Dennis Rinsler is an American television producer and writer. He is best known for work on the series Full House, Even Stevens and That's So Raven. All of which worked with fellow producer and writer Marc Warren.

Career
Rinsler was studying to be a teacher at New York State University in New Paltz when he met Marc Warren. Their 11 years of experiences as New York City teachers was the inspiration for the 1990s sitcom Nick Freno: Licensed Teacher starring Mitch Mullany, which they created and were executive producers of.

They have been active since 1982, writing and producing for the television series Madame's Place, Fast Times, Full House (which they also executive produced and served as showrunners of for the series' final three seasons), The Parent 'Hood and served as creators of Cory in the House. The two have been nominated for Daytime and Primetime Emmys for their work on the Disney Channel series Even Stevens and That's So Raven.
They also won N.A.A.C.P. Image awards for Outstanding Children's Program (That's So Raven) two years in a row.

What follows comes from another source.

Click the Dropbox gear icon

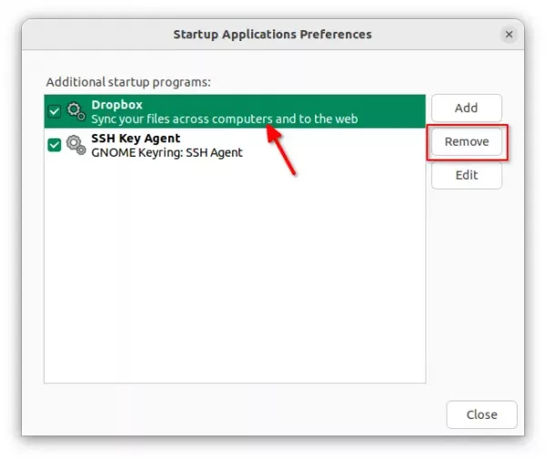[x=76, y=111]
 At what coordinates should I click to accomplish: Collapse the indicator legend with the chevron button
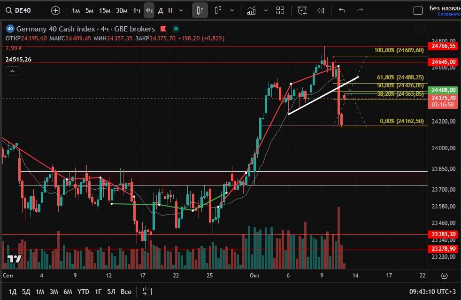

In 2009, Rinsler and Warren  dissolved their partnership (though the two had each been writing and directing solo during their runs as executive producers of Even Stevens (Rinsler directing the episodes "Gutter Queen" and "Beans on the Brain"), That's So Raven (Warren directing five episodes) and Cory in the House (Warren directing two episodes), while retaining a producer partnership), with Warren eventually getting a solo job as a writer and consulting producer of Jonas for its second and last season in 2010.

References

External links

American television producers
American television writers
American male television writers
Living people
Place of birth missing (living people)
Year of birth missing (living people)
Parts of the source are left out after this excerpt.